Pluimveehouder vecht tegen endotoxinen-blokkade
Volgens de advocaat van de pluimveehouderij is een botte weigering van de vergunning niet gepast, omdat er nog zoveel wetenschappelijke onzekerheden bestaan rond het verspreiden van ziektes door intensieve veehouderijen. „Met de kennis en het beleid dat er nu is zou de gemeente de vergunning niet mogen weigeren. Ze kan dan hoogstens een aantal maatregelen voorschrijven om de verspreiding van ziektekiemen te voorkomen”, aldus de raadsman donderdag tijdens een rechtszaak in Den Haag.
Wat de ziektekiemen betreft gaat het om de zogenoemde endotoxinen die zich aan fijnstof hechten en door verspreiding door de lucht ziektes bij omwonenden kunnen veroorzaken.

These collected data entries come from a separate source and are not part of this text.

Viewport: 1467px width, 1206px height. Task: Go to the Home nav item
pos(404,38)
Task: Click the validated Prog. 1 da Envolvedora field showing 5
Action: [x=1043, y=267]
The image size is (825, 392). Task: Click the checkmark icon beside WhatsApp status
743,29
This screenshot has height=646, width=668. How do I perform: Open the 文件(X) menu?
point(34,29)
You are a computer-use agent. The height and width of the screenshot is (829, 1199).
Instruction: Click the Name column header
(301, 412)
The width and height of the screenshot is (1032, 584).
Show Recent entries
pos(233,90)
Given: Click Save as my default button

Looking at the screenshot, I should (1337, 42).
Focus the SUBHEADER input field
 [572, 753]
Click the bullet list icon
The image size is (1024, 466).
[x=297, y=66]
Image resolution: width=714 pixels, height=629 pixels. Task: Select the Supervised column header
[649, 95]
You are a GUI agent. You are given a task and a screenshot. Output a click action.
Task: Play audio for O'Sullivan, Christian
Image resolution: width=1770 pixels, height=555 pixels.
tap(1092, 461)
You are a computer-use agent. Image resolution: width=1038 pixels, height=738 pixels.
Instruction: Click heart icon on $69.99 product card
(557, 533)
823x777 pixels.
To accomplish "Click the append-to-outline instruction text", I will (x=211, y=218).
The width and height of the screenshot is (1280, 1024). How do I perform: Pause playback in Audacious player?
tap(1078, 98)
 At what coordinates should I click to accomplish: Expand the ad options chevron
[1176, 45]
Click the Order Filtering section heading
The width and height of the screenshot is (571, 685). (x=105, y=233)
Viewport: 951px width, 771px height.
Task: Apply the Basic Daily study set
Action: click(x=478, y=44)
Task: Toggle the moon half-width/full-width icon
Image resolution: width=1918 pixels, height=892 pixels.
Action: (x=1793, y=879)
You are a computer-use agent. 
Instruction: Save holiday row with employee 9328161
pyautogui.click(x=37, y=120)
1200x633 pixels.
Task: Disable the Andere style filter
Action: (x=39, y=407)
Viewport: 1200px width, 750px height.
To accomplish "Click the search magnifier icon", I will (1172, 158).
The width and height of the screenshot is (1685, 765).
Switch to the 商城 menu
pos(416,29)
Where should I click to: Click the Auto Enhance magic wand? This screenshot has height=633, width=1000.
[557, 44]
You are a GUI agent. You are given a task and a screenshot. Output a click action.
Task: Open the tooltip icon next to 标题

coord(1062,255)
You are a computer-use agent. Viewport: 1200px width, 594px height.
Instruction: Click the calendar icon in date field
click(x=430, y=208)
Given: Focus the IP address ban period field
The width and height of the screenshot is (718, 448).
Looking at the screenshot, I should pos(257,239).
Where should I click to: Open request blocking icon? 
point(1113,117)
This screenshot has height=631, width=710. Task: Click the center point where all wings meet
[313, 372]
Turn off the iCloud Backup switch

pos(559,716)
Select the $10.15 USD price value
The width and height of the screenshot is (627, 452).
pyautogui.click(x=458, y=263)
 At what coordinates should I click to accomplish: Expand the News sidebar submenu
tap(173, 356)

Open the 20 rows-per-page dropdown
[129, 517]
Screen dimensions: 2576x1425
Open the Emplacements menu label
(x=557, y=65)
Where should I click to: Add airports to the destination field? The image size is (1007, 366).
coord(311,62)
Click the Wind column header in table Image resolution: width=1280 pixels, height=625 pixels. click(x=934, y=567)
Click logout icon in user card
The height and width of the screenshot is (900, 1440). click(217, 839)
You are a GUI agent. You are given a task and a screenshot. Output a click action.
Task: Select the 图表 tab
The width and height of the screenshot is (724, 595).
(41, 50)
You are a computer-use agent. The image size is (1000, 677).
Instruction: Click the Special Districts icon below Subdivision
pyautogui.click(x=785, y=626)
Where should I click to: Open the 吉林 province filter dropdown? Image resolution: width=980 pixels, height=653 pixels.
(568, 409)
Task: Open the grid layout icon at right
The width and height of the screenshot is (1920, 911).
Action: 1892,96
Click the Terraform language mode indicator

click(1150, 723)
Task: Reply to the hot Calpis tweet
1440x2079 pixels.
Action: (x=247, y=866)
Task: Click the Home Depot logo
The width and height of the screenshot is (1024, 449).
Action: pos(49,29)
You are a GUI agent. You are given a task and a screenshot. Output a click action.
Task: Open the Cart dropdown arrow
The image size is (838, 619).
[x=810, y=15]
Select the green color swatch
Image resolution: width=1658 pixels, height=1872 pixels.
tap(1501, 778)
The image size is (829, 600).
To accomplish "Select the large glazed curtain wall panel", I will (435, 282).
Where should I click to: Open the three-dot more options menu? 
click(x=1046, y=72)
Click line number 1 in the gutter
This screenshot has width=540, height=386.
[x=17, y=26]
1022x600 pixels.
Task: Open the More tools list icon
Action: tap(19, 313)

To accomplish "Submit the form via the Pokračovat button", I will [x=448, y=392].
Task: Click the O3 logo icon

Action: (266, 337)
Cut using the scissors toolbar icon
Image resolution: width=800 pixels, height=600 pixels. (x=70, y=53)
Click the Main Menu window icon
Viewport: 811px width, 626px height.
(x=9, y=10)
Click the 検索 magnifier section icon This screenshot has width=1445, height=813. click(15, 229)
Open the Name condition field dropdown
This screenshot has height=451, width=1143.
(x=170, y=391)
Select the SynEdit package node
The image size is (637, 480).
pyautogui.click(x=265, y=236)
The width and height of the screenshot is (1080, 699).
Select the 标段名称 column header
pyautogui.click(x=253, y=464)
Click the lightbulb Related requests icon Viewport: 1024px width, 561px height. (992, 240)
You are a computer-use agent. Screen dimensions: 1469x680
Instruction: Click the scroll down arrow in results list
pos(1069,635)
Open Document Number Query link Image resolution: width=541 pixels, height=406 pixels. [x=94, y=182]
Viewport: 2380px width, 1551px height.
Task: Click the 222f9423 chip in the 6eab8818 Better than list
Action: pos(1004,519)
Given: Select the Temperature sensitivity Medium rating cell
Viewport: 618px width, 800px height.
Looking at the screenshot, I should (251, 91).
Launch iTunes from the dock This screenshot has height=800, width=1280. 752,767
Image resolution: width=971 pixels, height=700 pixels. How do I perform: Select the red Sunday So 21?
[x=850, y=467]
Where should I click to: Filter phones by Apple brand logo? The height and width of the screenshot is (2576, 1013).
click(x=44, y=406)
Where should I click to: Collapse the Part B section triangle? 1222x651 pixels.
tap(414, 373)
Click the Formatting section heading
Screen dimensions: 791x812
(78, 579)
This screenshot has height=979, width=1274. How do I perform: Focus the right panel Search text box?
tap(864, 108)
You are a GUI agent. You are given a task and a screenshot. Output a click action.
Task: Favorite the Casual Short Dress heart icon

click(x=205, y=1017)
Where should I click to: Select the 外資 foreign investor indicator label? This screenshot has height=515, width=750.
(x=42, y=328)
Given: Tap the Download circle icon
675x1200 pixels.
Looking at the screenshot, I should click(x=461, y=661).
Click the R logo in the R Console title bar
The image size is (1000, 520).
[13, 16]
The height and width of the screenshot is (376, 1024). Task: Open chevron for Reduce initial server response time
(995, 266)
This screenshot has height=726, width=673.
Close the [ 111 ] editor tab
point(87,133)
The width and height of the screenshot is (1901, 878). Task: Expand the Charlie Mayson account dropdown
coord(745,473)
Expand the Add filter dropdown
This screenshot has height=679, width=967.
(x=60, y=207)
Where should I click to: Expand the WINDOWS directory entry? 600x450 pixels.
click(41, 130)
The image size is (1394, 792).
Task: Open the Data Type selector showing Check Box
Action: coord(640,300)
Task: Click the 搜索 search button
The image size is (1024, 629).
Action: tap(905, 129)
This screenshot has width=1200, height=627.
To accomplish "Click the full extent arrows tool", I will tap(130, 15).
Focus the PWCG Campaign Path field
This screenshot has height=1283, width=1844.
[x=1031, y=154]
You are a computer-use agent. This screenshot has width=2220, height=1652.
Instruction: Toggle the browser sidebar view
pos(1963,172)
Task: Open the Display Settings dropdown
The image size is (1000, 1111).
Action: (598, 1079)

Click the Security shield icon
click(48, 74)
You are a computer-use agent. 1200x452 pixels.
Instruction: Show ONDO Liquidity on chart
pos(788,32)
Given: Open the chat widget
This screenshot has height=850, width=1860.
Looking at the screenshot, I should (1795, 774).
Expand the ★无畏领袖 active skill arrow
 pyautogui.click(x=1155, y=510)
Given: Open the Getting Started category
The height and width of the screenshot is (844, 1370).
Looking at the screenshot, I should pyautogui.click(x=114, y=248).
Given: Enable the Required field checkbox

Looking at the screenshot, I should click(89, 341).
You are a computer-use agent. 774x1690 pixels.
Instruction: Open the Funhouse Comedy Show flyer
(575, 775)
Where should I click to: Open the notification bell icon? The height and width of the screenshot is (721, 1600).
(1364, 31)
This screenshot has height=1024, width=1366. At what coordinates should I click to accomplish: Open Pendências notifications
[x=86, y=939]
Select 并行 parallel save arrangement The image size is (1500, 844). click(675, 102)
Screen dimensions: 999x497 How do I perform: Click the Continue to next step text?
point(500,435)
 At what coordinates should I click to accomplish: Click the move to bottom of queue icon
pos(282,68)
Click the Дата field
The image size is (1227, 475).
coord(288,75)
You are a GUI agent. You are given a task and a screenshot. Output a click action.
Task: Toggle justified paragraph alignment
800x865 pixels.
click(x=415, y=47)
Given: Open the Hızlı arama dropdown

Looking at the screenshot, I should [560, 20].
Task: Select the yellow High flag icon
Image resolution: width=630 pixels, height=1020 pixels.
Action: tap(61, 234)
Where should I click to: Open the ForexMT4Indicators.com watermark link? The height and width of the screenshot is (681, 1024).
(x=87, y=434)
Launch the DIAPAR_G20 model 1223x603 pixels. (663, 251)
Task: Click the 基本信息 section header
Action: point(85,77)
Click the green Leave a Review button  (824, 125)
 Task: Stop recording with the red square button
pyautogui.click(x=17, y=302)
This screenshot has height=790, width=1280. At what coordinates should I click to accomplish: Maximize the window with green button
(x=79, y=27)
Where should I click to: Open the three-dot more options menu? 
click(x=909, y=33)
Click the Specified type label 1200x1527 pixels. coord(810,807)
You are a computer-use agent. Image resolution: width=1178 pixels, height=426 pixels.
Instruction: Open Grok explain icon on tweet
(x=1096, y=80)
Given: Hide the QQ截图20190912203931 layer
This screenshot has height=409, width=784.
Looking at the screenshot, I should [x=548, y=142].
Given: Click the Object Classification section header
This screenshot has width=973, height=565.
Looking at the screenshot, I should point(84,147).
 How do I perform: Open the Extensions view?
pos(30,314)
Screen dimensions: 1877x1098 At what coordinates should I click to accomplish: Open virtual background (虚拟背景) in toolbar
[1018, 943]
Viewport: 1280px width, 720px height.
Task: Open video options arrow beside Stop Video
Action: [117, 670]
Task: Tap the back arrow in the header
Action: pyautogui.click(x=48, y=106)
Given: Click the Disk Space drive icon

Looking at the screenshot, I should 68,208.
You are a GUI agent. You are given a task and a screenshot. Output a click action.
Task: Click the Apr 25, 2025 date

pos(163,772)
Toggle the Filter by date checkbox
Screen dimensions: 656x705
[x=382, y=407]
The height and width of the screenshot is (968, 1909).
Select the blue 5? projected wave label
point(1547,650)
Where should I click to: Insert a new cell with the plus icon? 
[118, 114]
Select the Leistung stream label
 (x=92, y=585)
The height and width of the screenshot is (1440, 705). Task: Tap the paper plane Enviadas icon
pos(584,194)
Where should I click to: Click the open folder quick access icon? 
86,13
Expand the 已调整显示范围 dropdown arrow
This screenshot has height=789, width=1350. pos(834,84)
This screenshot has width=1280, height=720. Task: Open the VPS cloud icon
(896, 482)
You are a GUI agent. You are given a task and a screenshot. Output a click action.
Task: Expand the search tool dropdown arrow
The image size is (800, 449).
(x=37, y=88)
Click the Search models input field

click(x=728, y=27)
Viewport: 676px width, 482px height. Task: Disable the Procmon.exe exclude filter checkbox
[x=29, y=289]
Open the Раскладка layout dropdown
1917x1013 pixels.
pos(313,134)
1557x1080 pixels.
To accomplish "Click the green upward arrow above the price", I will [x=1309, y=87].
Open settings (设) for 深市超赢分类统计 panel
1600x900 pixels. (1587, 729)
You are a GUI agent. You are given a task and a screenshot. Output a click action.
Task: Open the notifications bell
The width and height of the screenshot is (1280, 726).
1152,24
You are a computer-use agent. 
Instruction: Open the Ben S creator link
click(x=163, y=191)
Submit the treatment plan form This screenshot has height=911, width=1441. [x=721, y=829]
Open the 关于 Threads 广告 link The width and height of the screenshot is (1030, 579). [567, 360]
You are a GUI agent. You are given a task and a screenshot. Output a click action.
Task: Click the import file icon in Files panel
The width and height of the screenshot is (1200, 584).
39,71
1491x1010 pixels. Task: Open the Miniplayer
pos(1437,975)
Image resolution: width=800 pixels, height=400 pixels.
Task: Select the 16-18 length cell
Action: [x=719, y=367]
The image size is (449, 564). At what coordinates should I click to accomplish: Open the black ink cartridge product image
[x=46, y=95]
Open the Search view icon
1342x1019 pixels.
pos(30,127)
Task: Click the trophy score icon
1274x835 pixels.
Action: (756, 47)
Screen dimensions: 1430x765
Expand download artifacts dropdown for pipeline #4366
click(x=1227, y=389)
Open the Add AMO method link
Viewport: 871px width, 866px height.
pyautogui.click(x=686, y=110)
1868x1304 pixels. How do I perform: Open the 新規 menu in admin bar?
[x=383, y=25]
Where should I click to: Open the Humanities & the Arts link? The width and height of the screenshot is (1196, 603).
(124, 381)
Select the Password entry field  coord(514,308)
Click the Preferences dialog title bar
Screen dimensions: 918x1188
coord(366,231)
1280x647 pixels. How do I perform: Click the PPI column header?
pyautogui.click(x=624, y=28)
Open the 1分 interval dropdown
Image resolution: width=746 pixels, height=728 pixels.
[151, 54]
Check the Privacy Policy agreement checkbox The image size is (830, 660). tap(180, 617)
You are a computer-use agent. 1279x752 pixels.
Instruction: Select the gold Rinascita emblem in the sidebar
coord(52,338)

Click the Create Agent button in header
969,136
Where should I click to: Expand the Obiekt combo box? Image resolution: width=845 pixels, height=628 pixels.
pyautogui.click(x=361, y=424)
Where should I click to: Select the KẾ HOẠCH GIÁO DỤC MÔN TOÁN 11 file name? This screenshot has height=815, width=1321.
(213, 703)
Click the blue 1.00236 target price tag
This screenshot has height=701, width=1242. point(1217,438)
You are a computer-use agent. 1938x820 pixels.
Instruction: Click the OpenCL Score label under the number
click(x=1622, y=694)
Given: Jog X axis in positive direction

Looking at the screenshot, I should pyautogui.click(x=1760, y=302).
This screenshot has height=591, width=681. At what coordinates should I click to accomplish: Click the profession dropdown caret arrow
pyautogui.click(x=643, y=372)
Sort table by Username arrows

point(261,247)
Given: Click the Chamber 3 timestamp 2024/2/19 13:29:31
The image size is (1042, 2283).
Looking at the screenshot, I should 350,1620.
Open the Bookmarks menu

Op dit moment loopt er nog wetenschappelijk onderzoek naar de effecten van het verspreiden van endotoxinen en minimale afstanden die risicovolle bedrijven tot nabijgelegen woningen in acht moeten nemen.
Notitie
Volgens de advocaat van de veehouder klopt het huidige toetsingskader(Notitie Handelingsperspectieven) niet. Die gaat alleen uit van de ventilator op het staldak die het dichtst bij een woning ligt. „Al staat er maar één kuiken in die stal, dan wordt alle uitstoot van fijnstof en endotoxinen aan die stalventilator toegerekend, terwijl het bij Eilers om vier stallen gaat waarbij het zwaartepunt van de emissie bij de verder weg gelegen stallen liggen. Dat betekent dat dat grote gevolgen heeft voor de minimale afstand en dat de gemeente alsnog moet meewerken aan een vergunning”, aldus raadsman Ruud Verkoijen.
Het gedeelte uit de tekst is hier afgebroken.